## Questions on the material
a) Render this sentence from the passage below about workplace fraternization into German: "Hours went by and my mother's nurses looked worried, but did nothing."
b) In the passage below about workplace fraternization, reproduce word for word the stretch from "It’s the collusion" through "self-preservation demands it.".

## Extracted text
==*==
It’s the collusion and out-numbering aspect of fraternization that becomes a problem in the workplace. So revealing Stephanie Cesca’s complaints about Filson, and Davenport’s treatment of them, might be more interesting than revealing Aulakh’s suicide note. Moreover, if Davenport used her position to protect Filson–and it seems she may have–then she should be following him out the door. It’s not like Davenport hasn’t had previous experiences with selective truth-telling. When her husband, Jack Romanelli, was managing editor of the Montreal Gazette, he apparently tried to broker a (pre-marriage) promotion for her without disclosing their romance.
However, let me stop for a moment to clarify my position on workplace privacy: I find it unpleasant to tear into people’s personal lives, but there are times when self-preservation demands it.
Here’s why I think so: when my 77 year-old mother spent a month in an Ontario hospital, the surgeon whose care she was under seemed reluctant to help her. I suspect it was because he thought she would be better off not surviving her illness. That’s a choice some families might have made, but my mother wanted to survive and it was my job to advocate for her.
The day that I came up against a toxic dyad started like this: I came to the hospital in the morning and found my mother unresponsive. When I raised the alarm, I was told the culprit was her pain medication. I accepted the nurses’ explanation at first, but when she didn’t improve, I started making a nuisance of myself. Hours went by and my mother’s nurses looked worried, but did nothing. When I went home that night, I was probably as anguished and vexed as I’ve ever been in my life.
The next morning, I was told she’d suffered a severe stroke–her MRI showed a sizeable black spot in her brain–and that the window of opportunity, when the stroke could have been mitigated, had passed. When I asked why the nurses hadn’t done anything the previous day, I was stonewalled. It was only months later that the head of a healthcare workers’ union gave me an explanation. My mother’s surgeon was having an affair with a charge nurse who had the power to change nurses’ shifts, cancel holidays and generally make their lives miserable. The nurses on duty that day didn’t act because they knew if they went against the surgeon’s wishes they would be punished by his mistress.
==*==
## Dataset section
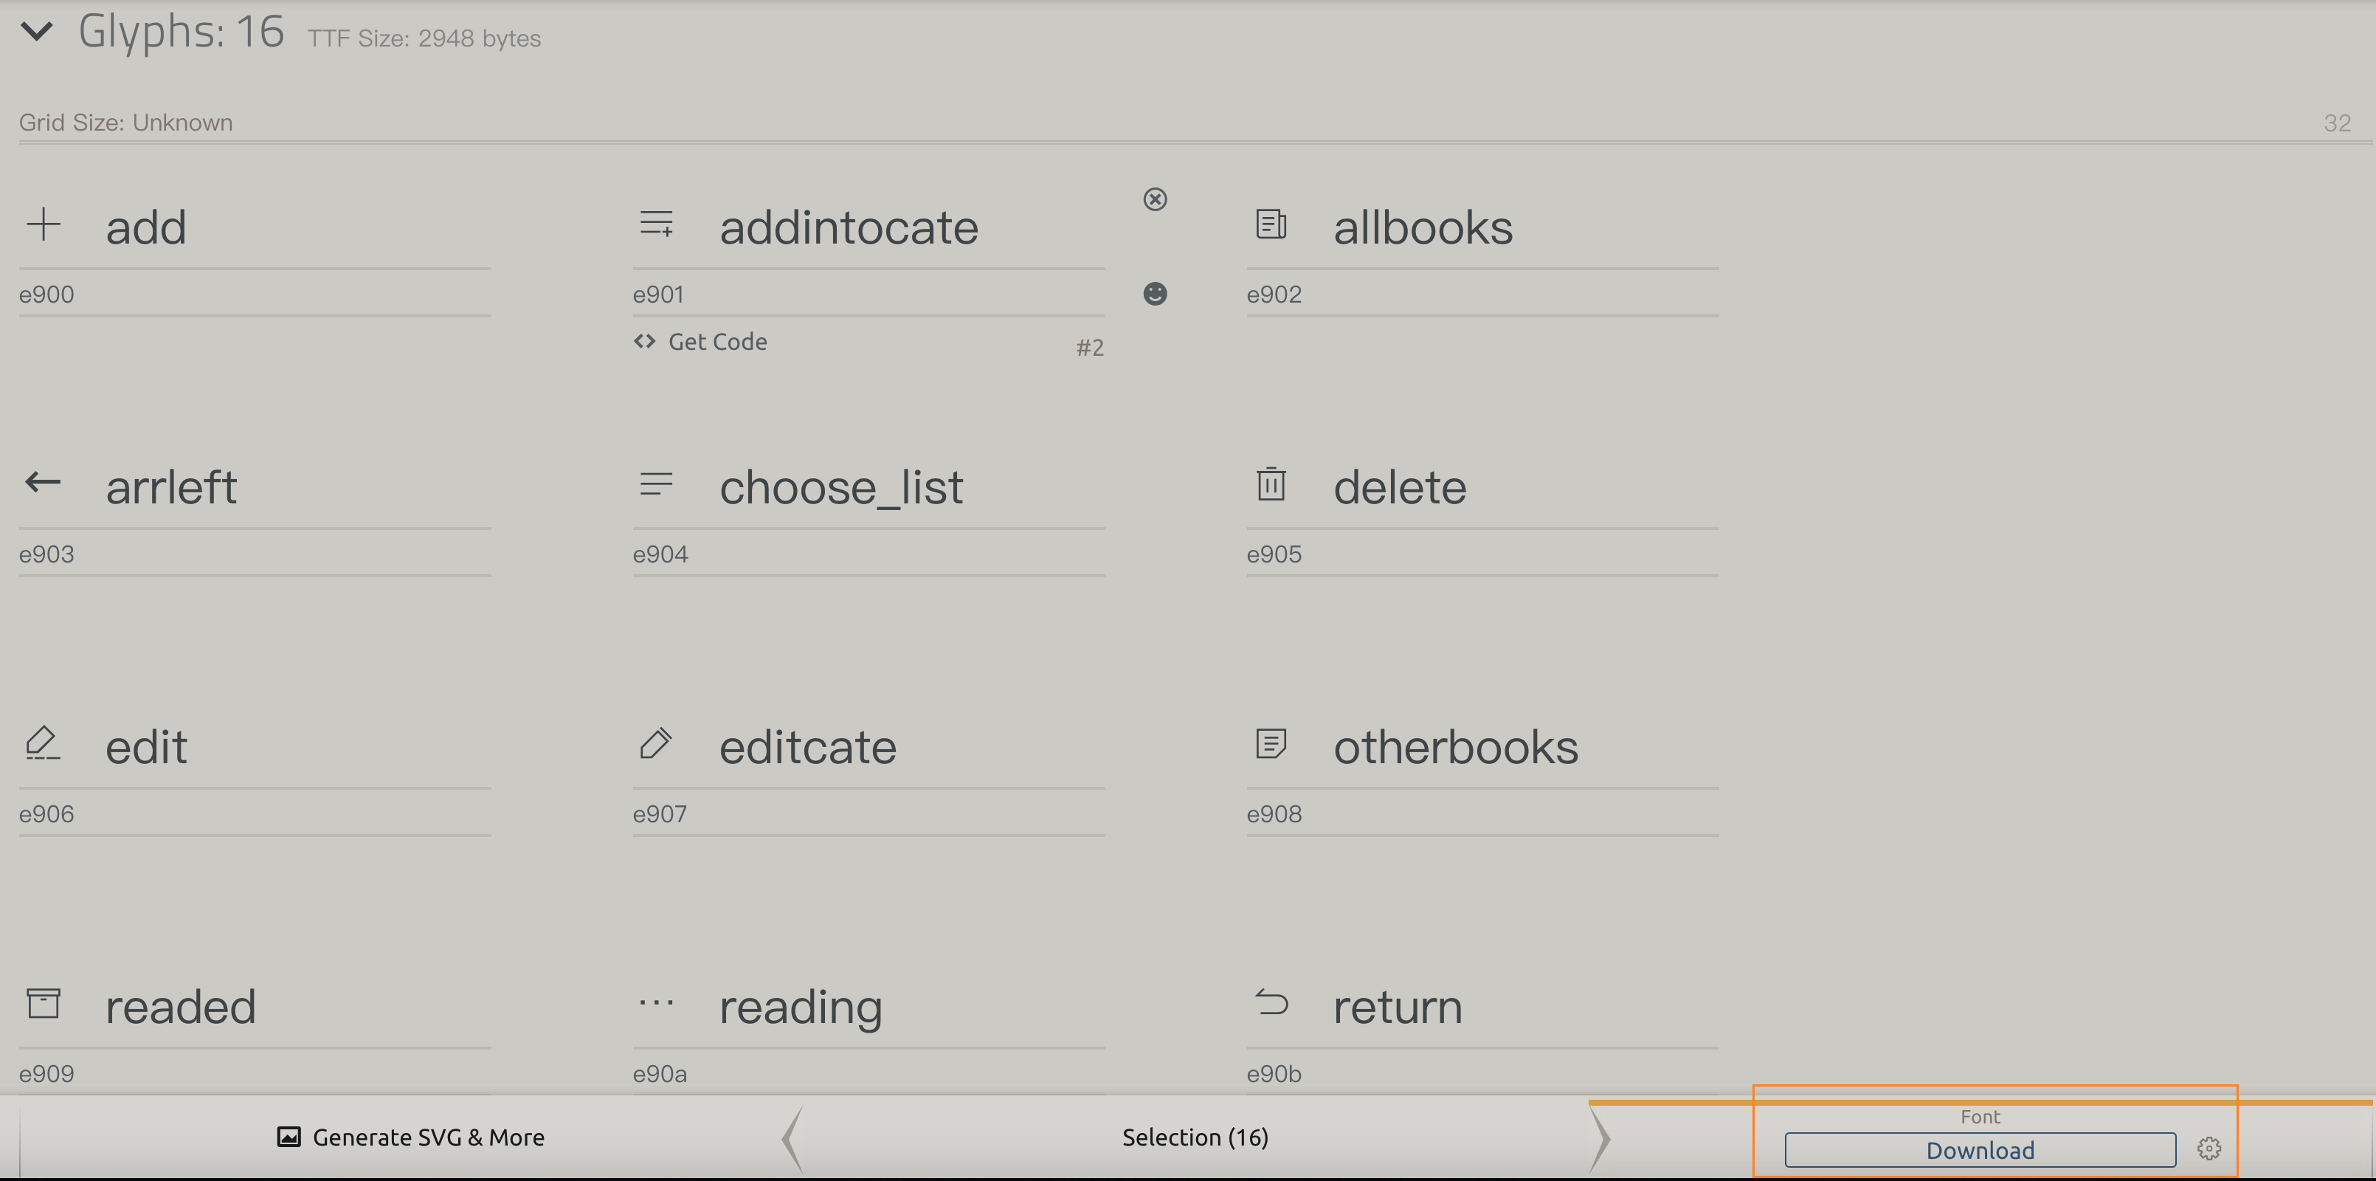Click the delete trash glyph icon
2376x1181 pixels.
click(x=1271, y=483)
==*==
## Task solutions
a) Die Stunden vergingen, und die Pflegekräfte meiner Mutter wirkten besorgt, unternahmen aber nichts.

b)
It’s the collusion and out-numbering aspect of fraternization that becomes a problem in the workplace. So revealing Stephanie Cesca’s complaints about Filson, and Davenport’s treatment of them, might be more interesting than revealing Aulakh’s suicide note. Moreover, if Davenport used her position to protect Filson–and it seems she may have–then she should be following him out the door. It’s not like Davenport hasn’t had previous experiences with selective truth-telling. When her husband, Jack Romanelli, was managing editor of the Montreal Gazette, he apparently tried to broker a (pre-marriage) promotion for her without disclosing their romance.
However, let me stop for a moment to clarify my position on workplace privacy: I find it unpleasant to tear into people’s personal lives, but there are times when self-preservation demands it.